Sebastian cleared his throat. In a timid voice that was not his own he said, "We don't have a lot of time."

It didn't matter whether Sebastian referred to his father, who would soon come pounding up the stairs looking for him, or to the boys' inevitable parting, now just a month away. The underlying message was clear enough: permission. Permission to act, to touch. Miguel moved into the small space that had separated them and Sebastian met him there, surrounding him with his sweaty limbs, wrestling him onto his back. When Sebastian kissed him, Miguel kissed back with a sort of pent-up ferocity—one whose existence he had not known until that moment. He had never kissed anyone romantically before. He hardly knew what it meant to do so, had always planned to postpone the moment for as many years as possible. But now, it felt like the most natural thing in the world, like putting on a favorite old shirt. Instantly he was hungry for more, ravenous, taking as much as he could get, as if the kiss were oxygen and he had just resurfaced from the turquoise depths of the local pool.

Sebastian began to move his waist against Miguel's. Miguel liked the feeling and began moving in the same way. That prodigious sensation, which he had experienced for the first time only one year earlier, mounted inside him faster than it ever had before. Alarmed, he realized he would finish in his jeans. He couldn't stop it. He tried to warn Sebastian, who gave him a helpless look and whispered, "Me, too."

Once it was over, the two boys lay side by side, sweating, breathing, recovering—and not a second too soon. The stairwell sounded its noisy warning as the counselor stomped up to fetch his son.

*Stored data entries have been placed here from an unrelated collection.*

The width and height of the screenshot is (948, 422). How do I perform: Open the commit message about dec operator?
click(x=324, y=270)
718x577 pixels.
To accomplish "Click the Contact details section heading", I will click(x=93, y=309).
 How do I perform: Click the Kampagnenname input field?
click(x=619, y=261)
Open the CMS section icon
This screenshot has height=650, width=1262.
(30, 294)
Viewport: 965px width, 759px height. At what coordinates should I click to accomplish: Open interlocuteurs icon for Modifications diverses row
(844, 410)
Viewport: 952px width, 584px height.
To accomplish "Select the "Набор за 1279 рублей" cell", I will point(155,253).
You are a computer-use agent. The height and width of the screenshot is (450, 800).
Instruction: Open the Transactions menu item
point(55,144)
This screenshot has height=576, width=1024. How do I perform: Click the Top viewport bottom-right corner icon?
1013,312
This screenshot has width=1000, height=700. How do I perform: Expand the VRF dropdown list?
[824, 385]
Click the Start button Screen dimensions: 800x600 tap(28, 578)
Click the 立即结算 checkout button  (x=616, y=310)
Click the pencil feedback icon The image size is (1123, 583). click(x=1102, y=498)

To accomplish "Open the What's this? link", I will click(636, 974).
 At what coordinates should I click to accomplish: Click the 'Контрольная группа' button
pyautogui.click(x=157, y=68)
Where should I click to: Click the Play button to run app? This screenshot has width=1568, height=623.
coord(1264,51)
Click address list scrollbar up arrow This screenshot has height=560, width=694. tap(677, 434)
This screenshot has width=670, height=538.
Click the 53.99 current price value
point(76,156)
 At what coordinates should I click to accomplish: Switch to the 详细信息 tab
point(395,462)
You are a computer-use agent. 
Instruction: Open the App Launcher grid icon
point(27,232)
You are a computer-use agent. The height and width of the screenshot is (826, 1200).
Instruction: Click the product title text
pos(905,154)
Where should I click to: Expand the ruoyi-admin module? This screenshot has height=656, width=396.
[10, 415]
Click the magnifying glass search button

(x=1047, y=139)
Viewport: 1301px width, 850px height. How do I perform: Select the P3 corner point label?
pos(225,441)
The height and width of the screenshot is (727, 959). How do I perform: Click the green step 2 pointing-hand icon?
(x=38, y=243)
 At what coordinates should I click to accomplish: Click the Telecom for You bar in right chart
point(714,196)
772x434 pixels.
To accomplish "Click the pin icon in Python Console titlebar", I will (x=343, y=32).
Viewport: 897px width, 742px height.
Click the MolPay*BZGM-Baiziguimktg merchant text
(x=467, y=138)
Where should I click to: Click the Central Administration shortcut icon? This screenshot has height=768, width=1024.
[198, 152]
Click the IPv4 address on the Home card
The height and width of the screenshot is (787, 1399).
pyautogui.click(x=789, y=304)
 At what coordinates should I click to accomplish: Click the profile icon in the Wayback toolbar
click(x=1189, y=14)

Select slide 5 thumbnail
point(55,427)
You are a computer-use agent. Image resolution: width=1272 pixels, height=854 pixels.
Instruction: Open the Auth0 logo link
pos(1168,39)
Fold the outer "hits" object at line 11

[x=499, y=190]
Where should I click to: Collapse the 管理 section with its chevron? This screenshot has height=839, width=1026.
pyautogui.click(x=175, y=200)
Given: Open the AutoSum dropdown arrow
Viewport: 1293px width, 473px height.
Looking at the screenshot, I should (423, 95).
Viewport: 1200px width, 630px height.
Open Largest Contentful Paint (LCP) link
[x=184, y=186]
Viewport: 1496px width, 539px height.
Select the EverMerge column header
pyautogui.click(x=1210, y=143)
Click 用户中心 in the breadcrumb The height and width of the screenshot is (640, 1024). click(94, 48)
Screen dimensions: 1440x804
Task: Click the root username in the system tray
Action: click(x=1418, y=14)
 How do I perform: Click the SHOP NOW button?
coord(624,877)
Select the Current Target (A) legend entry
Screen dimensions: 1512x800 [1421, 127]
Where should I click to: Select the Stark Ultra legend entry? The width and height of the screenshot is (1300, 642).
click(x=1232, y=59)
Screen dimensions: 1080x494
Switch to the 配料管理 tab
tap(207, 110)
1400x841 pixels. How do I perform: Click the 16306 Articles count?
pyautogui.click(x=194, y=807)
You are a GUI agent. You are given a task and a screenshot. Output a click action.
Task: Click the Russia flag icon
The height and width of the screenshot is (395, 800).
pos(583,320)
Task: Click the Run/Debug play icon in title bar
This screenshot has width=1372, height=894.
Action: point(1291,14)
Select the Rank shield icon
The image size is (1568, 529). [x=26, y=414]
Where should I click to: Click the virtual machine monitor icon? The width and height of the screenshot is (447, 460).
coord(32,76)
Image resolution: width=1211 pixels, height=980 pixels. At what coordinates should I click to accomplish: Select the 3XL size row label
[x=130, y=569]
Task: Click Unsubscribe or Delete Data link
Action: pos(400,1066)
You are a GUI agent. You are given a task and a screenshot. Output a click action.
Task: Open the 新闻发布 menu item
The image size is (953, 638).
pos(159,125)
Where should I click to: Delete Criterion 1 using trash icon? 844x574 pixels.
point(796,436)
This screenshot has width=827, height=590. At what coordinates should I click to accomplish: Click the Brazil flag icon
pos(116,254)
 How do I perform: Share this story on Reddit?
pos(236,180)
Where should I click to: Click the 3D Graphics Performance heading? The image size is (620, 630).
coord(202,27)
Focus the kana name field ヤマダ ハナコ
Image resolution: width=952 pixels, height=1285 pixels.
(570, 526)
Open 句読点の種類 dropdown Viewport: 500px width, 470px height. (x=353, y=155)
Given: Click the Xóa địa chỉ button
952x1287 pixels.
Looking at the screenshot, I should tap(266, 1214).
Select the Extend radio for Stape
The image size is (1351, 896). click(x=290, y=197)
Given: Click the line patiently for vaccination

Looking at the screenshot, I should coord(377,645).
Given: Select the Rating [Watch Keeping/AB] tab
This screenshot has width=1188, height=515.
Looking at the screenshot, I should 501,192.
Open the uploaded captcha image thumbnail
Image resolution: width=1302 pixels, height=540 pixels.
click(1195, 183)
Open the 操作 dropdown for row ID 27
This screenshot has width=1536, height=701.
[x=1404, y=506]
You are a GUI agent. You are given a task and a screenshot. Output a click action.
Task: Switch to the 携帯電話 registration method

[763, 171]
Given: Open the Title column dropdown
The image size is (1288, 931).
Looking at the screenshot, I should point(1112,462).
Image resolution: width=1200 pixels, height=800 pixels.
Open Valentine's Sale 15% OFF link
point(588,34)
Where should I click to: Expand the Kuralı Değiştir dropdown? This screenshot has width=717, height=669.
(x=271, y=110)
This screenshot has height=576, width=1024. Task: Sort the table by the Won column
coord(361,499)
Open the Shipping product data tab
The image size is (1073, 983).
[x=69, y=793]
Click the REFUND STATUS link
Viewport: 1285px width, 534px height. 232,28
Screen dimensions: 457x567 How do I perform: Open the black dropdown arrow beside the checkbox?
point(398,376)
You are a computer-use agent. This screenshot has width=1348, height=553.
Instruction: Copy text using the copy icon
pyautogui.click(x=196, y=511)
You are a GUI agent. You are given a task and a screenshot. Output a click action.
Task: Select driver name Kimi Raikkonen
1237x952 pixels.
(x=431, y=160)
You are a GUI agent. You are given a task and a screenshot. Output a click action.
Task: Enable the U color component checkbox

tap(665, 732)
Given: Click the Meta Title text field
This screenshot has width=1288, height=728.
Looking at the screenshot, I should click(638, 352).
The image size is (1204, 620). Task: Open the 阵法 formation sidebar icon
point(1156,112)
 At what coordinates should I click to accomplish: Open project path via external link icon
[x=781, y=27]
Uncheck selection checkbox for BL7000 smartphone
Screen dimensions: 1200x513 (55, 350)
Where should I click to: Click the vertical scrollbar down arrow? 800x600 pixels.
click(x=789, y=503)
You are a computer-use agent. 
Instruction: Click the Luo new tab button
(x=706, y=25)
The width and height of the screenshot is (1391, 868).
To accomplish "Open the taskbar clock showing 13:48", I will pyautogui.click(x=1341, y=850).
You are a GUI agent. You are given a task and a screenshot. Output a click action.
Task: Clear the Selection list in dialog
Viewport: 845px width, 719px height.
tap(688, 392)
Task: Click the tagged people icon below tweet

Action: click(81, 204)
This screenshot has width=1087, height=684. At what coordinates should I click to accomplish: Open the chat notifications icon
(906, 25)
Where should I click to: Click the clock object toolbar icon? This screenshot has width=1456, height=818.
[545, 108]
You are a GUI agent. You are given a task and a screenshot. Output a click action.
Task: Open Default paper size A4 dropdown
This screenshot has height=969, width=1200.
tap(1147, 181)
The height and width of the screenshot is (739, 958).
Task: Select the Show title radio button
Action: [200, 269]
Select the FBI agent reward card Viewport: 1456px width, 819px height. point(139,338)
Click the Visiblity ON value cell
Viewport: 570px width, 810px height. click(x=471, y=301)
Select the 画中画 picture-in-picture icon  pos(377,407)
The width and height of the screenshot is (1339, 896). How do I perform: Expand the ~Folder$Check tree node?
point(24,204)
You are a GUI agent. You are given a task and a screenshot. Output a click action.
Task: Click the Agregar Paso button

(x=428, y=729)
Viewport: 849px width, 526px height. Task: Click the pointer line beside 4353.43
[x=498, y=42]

Late in the evening, the boys found a private moment to sneak away, up to Miguel's attic bedroom. Though it was unthinkable during the havoc of the years that followed, Miguel would one day smile at the memory of those few wily minutes and shed a happy tear or two: A rusting, three-bladed ceiling fan wobbled above the twin bed where they sat. Sky-blue ceiling dove in accordance with the sloped roof to meet stunted bookshelves built into the walls. His model planes (fifteen in total) hung from wool string at various altitudes all around the room, endlessly twirling, un-twirling.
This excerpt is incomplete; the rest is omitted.